» YOUR OBJECTIVE:
Copy everything in the material from the line containing "Point to the 16C140 callout" down through the line containing "click(x=594, y=334)", keeping every line as is except the answer coordinates, which you offset by adding 149 to each number.

» RECORD SET:
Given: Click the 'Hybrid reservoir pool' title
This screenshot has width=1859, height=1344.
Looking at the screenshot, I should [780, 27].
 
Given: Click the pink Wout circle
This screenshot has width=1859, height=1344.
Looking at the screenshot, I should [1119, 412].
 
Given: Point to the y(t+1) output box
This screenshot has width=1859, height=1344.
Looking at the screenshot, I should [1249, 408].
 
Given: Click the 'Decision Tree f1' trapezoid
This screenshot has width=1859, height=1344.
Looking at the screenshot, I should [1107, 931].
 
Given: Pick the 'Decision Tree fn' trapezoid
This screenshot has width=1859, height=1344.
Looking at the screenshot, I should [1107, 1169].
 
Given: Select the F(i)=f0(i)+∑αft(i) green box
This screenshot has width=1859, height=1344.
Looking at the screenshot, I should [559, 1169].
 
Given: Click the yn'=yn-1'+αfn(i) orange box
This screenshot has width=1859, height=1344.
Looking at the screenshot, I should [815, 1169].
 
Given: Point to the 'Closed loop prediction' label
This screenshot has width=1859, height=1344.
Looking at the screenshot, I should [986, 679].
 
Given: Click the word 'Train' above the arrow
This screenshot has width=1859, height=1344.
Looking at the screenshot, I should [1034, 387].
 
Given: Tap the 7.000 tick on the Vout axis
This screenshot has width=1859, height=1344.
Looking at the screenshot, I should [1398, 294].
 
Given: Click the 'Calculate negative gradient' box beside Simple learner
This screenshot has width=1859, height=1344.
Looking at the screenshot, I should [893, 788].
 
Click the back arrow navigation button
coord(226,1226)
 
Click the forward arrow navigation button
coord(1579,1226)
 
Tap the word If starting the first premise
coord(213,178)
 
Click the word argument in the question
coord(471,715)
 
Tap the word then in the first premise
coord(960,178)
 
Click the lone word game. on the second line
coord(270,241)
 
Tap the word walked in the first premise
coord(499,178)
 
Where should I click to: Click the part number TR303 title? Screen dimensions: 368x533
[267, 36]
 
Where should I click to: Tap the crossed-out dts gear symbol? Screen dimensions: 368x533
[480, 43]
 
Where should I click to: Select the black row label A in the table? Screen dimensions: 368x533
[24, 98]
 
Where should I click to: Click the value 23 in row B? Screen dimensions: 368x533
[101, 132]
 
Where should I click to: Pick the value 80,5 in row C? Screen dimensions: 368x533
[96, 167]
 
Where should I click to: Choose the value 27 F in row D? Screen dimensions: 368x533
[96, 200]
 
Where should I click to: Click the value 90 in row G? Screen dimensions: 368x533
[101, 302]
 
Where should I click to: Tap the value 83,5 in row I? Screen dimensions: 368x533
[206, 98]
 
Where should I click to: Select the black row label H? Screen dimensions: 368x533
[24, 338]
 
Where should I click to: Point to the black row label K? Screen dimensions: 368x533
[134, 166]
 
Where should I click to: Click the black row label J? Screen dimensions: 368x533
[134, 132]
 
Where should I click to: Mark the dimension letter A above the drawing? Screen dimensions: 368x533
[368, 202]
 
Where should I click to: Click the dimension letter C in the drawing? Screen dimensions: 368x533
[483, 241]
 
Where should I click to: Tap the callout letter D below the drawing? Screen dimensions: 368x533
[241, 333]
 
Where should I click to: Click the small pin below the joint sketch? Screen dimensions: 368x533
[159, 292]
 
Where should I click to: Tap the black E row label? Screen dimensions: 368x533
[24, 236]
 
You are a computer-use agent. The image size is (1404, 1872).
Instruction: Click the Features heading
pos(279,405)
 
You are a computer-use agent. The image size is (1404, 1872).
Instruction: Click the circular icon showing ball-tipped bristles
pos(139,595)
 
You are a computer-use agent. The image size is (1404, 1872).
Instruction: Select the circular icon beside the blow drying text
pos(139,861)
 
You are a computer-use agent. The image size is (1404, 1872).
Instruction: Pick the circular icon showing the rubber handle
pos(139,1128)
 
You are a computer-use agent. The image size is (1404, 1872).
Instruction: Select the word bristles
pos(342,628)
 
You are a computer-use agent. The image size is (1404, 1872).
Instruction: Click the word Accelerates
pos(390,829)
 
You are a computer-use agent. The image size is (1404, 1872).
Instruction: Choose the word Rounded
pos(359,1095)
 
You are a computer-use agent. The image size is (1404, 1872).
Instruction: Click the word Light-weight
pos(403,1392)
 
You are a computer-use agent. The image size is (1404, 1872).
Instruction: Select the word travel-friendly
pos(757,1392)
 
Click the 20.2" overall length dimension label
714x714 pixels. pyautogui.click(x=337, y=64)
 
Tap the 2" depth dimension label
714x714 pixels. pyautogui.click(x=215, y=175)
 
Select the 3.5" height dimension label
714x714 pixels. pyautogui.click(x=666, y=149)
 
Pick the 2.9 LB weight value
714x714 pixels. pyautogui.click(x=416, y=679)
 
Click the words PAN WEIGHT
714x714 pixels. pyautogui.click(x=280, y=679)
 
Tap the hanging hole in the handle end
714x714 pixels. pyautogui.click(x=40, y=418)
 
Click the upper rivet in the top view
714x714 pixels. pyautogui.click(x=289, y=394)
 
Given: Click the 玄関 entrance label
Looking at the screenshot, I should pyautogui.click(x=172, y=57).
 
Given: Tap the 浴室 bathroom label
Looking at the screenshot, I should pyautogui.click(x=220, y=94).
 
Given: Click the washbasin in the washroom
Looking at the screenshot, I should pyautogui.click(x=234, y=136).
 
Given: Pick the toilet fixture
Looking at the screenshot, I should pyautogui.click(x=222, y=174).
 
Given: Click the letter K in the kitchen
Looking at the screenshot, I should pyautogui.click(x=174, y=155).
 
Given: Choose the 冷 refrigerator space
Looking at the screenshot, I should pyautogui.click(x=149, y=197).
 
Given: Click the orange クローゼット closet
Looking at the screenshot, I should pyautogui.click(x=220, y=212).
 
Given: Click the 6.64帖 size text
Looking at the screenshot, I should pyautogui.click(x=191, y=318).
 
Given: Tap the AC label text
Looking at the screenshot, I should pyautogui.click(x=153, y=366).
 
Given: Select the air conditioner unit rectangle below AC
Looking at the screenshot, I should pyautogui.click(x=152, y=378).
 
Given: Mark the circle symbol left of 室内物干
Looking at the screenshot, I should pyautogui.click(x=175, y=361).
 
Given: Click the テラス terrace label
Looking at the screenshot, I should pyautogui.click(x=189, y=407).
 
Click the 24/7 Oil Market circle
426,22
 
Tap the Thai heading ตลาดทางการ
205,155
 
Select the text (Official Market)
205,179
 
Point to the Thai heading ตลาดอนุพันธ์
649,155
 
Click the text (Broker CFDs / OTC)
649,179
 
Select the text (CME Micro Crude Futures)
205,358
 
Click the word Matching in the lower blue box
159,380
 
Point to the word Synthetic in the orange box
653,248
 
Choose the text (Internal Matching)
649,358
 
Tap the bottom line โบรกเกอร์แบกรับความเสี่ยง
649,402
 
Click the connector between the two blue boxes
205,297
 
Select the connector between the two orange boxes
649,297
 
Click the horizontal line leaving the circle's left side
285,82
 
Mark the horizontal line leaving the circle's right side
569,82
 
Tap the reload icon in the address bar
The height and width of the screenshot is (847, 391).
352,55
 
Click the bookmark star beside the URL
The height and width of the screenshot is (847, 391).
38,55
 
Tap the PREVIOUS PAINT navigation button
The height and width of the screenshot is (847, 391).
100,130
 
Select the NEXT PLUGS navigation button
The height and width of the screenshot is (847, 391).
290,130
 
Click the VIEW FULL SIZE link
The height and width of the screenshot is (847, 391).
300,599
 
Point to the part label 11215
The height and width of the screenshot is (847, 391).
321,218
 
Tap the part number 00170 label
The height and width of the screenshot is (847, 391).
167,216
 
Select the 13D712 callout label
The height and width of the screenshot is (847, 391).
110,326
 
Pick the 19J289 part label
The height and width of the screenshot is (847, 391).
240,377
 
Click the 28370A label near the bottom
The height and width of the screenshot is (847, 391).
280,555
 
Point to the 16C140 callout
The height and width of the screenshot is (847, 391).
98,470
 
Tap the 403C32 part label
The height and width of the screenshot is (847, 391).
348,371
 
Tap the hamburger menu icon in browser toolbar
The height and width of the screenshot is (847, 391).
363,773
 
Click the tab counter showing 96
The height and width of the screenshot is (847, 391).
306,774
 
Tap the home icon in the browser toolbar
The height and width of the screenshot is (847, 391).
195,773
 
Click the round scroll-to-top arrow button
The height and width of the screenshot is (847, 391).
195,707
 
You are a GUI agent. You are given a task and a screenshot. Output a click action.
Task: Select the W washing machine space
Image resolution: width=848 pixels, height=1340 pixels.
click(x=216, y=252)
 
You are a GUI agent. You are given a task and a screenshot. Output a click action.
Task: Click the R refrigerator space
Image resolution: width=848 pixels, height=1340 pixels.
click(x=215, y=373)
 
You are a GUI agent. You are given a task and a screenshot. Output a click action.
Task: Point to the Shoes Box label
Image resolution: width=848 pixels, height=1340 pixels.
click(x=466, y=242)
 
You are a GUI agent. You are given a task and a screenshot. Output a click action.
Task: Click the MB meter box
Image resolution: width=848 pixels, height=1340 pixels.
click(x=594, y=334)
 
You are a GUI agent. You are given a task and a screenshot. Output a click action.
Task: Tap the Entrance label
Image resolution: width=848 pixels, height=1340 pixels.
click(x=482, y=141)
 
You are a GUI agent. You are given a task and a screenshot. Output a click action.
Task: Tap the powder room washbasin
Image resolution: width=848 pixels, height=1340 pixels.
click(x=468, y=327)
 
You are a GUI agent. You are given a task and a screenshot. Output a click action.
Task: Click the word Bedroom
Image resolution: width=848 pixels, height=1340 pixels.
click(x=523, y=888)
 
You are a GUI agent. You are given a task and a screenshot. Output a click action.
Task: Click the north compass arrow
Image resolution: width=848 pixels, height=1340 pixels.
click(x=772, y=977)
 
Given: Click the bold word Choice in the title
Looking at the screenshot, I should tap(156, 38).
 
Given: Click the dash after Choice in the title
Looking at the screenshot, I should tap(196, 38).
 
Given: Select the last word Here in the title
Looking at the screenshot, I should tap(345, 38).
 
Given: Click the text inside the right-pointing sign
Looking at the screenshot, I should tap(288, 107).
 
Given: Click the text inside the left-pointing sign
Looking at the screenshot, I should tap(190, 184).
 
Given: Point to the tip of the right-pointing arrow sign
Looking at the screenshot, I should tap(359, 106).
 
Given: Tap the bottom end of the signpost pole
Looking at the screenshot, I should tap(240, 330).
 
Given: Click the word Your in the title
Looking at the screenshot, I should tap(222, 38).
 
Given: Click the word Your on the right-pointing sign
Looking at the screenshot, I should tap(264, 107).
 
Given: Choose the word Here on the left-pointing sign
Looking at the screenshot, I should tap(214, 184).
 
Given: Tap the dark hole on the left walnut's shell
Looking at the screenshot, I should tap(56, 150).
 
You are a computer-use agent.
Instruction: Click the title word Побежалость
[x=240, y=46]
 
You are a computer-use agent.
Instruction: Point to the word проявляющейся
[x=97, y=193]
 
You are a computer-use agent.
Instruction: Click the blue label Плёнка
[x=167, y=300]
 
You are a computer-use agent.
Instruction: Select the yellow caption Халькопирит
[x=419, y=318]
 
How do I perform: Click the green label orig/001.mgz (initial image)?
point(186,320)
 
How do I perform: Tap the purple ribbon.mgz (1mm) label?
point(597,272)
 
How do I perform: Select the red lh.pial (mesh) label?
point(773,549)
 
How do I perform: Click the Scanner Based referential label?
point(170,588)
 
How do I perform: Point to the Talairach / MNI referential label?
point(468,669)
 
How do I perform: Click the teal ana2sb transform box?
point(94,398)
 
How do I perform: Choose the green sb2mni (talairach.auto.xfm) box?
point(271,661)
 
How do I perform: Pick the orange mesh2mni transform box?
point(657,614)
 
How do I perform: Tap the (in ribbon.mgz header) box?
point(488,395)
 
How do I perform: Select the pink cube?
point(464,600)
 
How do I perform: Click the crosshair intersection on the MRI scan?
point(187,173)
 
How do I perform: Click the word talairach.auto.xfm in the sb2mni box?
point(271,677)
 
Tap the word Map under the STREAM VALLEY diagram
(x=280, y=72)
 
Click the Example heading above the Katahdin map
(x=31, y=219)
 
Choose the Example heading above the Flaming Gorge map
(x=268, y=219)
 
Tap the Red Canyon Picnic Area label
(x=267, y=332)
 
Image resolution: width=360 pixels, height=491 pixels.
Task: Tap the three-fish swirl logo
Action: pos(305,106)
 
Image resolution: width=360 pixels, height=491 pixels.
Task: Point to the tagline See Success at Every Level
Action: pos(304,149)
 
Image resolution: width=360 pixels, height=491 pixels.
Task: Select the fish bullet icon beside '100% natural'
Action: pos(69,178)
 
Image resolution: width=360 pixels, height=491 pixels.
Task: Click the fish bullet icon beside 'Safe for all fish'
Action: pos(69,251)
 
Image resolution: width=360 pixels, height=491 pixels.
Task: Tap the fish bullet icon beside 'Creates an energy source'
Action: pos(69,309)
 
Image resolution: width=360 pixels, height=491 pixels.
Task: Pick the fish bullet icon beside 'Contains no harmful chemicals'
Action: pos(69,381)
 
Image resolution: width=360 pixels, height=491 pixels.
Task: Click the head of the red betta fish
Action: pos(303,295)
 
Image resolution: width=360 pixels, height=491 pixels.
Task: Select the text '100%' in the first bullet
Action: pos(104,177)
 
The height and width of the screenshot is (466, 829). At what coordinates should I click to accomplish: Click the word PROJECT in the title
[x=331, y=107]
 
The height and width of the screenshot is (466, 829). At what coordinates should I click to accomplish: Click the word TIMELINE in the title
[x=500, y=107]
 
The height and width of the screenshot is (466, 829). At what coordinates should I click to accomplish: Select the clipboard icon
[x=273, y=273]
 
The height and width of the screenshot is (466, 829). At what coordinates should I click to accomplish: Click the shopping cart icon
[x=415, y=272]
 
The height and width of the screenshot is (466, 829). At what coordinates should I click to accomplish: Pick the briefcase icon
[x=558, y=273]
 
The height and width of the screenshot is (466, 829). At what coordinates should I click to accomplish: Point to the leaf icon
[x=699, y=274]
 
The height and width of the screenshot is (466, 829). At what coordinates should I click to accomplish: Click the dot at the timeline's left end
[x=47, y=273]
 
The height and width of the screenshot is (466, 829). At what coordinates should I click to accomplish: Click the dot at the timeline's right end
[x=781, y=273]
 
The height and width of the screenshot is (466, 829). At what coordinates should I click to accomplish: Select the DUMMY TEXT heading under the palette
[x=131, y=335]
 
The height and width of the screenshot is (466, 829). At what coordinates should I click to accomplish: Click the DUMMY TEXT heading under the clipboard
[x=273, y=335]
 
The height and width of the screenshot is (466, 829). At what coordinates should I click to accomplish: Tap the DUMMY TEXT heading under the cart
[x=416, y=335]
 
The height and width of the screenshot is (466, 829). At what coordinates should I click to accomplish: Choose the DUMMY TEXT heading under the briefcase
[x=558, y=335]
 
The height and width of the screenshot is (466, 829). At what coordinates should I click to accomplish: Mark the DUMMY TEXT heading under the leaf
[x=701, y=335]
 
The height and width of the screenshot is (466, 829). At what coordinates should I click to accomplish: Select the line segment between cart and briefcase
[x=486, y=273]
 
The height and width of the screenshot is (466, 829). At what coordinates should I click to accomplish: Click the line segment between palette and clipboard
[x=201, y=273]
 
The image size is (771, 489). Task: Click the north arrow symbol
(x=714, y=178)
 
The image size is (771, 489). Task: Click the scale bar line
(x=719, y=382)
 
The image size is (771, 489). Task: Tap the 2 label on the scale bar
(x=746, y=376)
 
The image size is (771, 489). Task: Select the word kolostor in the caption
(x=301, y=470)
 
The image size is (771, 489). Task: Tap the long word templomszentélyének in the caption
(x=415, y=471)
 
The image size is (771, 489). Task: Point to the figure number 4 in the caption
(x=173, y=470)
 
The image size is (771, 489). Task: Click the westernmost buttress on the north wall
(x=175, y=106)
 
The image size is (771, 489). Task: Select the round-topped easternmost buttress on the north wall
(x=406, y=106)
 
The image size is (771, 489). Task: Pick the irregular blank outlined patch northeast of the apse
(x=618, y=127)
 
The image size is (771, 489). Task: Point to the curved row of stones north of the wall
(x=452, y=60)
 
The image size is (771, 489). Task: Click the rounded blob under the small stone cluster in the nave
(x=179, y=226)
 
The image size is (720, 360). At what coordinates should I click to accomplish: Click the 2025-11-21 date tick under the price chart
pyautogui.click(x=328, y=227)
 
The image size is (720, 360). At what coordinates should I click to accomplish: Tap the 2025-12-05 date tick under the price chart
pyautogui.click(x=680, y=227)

» CORRECT ANSWER:
Point to the 16C140 callout
The height and width of the screenshot is (847, 391).
247,619
 
Tap the 403C32 part label
The height and width of the screenshot is (847, 391).
497,520
 
Tap the hamburger menu icon in browser toolbar
The height and width of the screenshot is (847, 391).
512,922
 
Click the tab counter showing 96
The height and width of the screenshot is (847, 391).
455,923
 
Tap the home icon in the browser toolbar
The height and width of the screenshot is (847, 391).
344,922
 
Click the round scroll-to-top arrow button
The height and width of the screenshot is (847, 391).
344,856
 
You are a GUI agent. You are given a task and a screenshot. Output a click action.
Task: Select the W washing machine space
Image resolution: width=848 pixels, height=1340 pixels.
click(x=365, y=401)
 
You are a GUI agent. You are given a task and a screenshot. Output a click action.
Task: Click the R refrigerator space
Image resolution: width=848 pixels, height=1340 pixels.
click(x=364, y=522)
 
You are a GUI agent. You are given a task and a screenshot. Output a click action.
Task: Point to the Shoes Box label
Image resolution: width=848 pixels, height=1340 pixels.
click(x=615, y=391)
 
You are a GUI agent. You are given a task and a screenshot. Output a click action.
Task: Click the MB meter box
Image resolution: width=848 pixels, height=1340 pixels.
click(x=743, y=483)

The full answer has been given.